Вот ведь! Назвал меня лентяем, трусом и эгоистом, не использовав ни одного из этих слов. Мастерство, достойное уважения. Я бы даже похлопал, только он не поймет. И, скорее всего, примет за издевку.
Не дожидаясь моего ответа, Ро поднимается и выходит из мастерской.
А я задумчиво щурюсь ему вслед. Примерно секунд десять. Пока до меня не доходит, что я остался в мастерской один.
Возможно, это удачный момент, чтобы побороться с бессмысленным страхом. Но я его упускаю.
Все равно мне лучше думается на ходу.
Не торопясь, я возвращаюсь в свою студенческую келью, а по дороге разбираю по косточкам наш разговор – если можно так назвать монолог Ро, разбавленный парой моих реплик.
Веских причин, чтобы вычеркнуть ментора из списка подозреваемых, у меня по-прежнему нет. Но сделать это все же хочется. Чутье настаивает, что Симеон Ро – правильный парень. То есть правильный слизняк.
Да, его настойчивые попытки разговорить меня на тему я-второго выглядят подозрительно – если считать их попытками экспериментатора узнать подробности о своем эксперименте. Но нет, не очень похоже. Больше похоже на то, что его хребет действительно потрескивает от возложенной Советом Голосов ответственности. Но он скорее сломается, чем попробует скинуть ответственность на хребет покрепче… Даже на плечи этой почти мифической фигуры… как там ее… Олиславы Ежи_Вель? Имечко как у орфы. Наверняка даже в какой-нибудь стихотворный размер укладывается. Спросить, что ли, у Белого во время очередной встречи в архиве? Так, забавы ради…
Но для того, чтобы иметь право на забавы, сначала надо продемонстрировать рыцуцикам свою серьезность и полезность. И если с первой у меня все в порядке, то со второй еще предстоит поработать. Судя по всему, опять ночью.
Обосновавшись на кровати, я разворачиваю кубик и начинаю изучать информационный след Петруши Элоя. О нем на данный момент я знаю только три вещи: ему совершенно не подходит его второе имя, он не учился в Песочнице, и он единственный, кроме меня, кто очнулся, пусть и не в здравом уме.
Первый же нырок в Ноо приносит мне любопытную информацию: около двенадцати лет назад Петруша Элой стал героем скандала. Что-то связанное с химией, сладостями и страстями.
От погружения в детали меня отвлекает стук в дверь.
Что само по себе неожиданно – нечасто ко мне кто-то стучит.
Но еще неожиданней оказывается личность вечернего гостя.
– Рур? Ко мне – и без респиратора? Неужели не боишься подхватить мизантропию? Заходи-заходи, я как раз полную комнату надышал.
Я переигрываю, причем сильно.
Вот и рыцуцик морщится, нервно переступая с одной мосластой конечности на другую. Он одет так, будто только что пришел с улицы или наоборот – собирается уходить. И ему, судя по закушенной губе и складке между бровями, было непросто постучать в мою дверь.

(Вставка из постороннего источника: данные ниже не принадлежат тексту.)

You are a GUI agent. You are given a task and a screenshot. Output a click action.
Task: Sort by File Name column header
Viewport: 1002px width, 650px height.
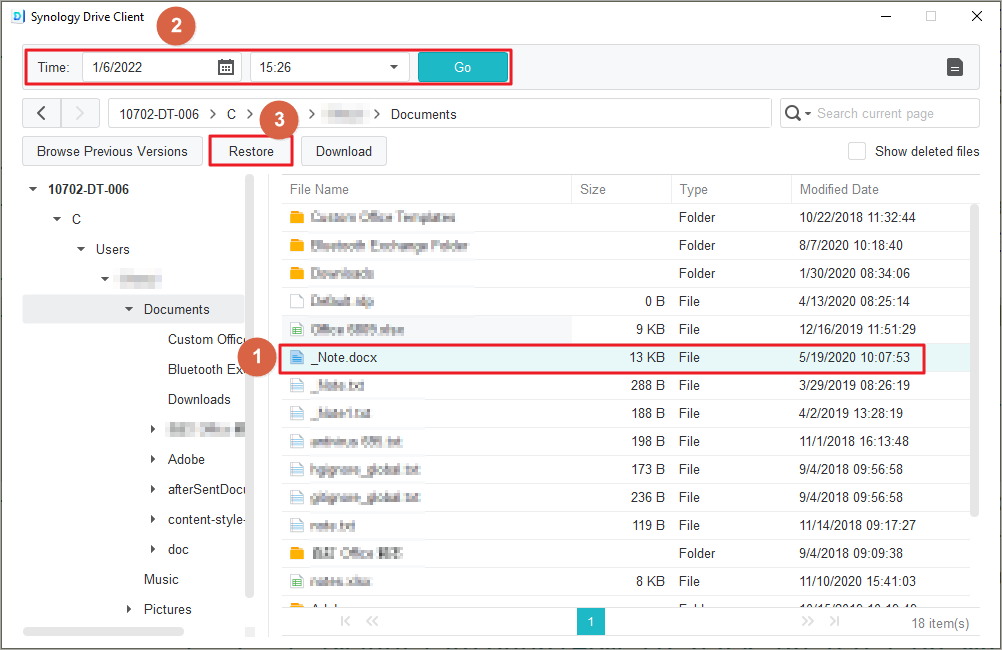(x=320, y=189)
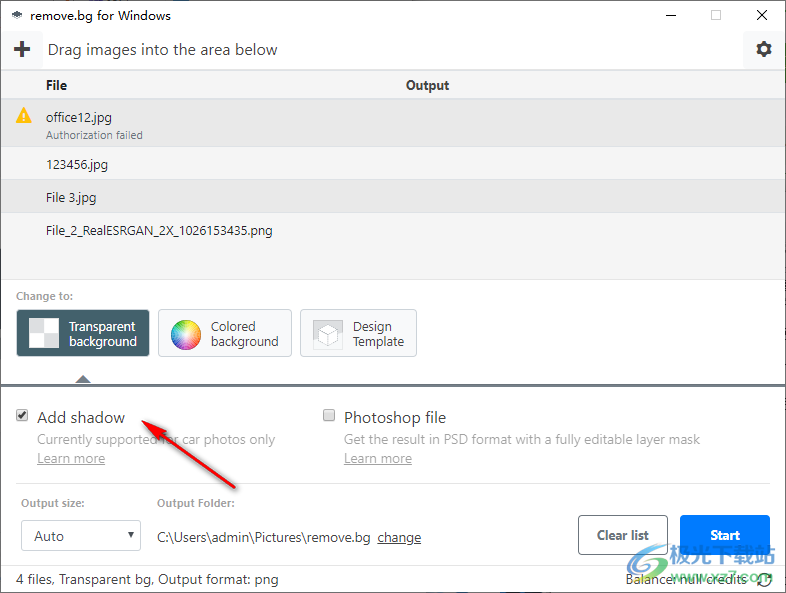
Task: Click the plus icon to add images
Action: (22, 50)
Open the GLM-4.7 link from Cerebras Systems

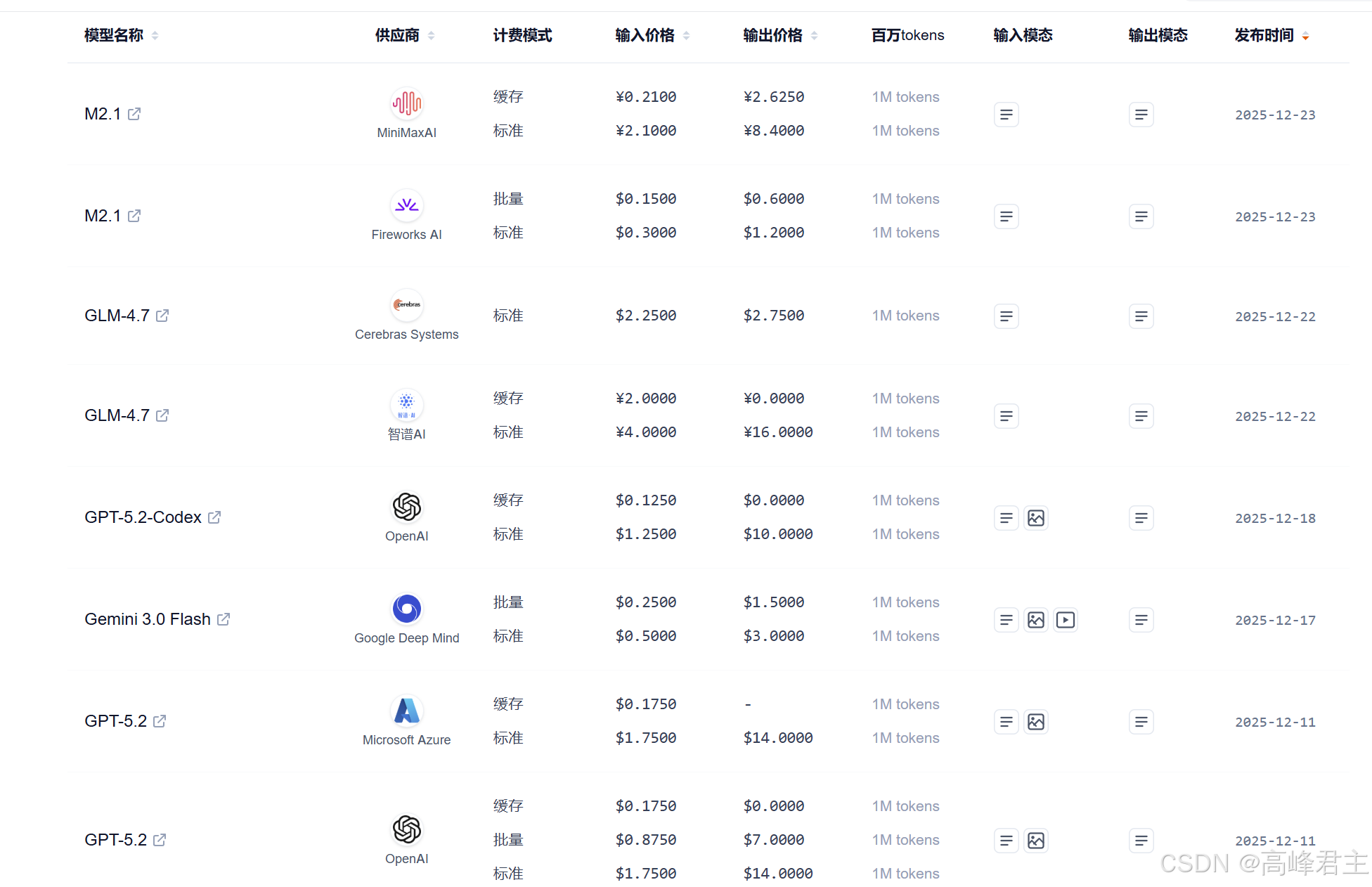117,316
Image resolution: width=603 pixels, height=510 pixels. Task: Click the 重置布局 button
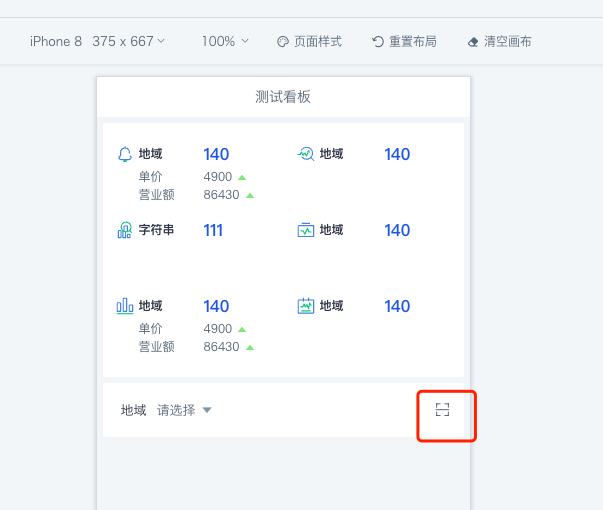click(x=404, y=41)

Я выдыхаю. Снимаю со своей голой пятки щекотную рыжую волосину, загадочным образом уцелевшую после визита мехозяйки. И пробую заново:
– Что-нибудь случилось?
– Нет. Пока нет. Но у меня есть одно дело… Оно не имеет отношения к Стрелку, только к тебе. Точнее, будет иметь… если ты согласишься.
– Занятно. Будешь рассказывать на пороге или зайдешь?
Я отступаю в комнату, устраиваюсь на кровати и всем своим видом демонстрирую готовность слушать.
Рур заходит и оглядывается. Хотя любоваться в моей келье, откровенно говоря, нечем. Мне больше нравится обставлять всякими интересностями внутренний мир, поскольку внешний, на мой взгляд, и так перегружен ненужными вещами.
– Лаконичненько живешь.
Я молча пожимаю плечами.
Поскольку Рур отвлек меня от работы с Ноо, кубик так и стоит развернутым на кровати. Взгляд рыцуцика цепляется за него.
– Занимаешься?
Кажется, «личное дело» застряло у Рура колючим комком в горле и пока что сопротивляется попыткам извлечь его на свет.
Я проявляю удивительное для себя самого понимание – и терпеливо поддерживаю вступительный разговор ни о чем:
– Можно сказать, занимаюсь. Вопросами, которые касаются одного хитрожопого субъекта и нескольких бедолаг в эс-комлпексе.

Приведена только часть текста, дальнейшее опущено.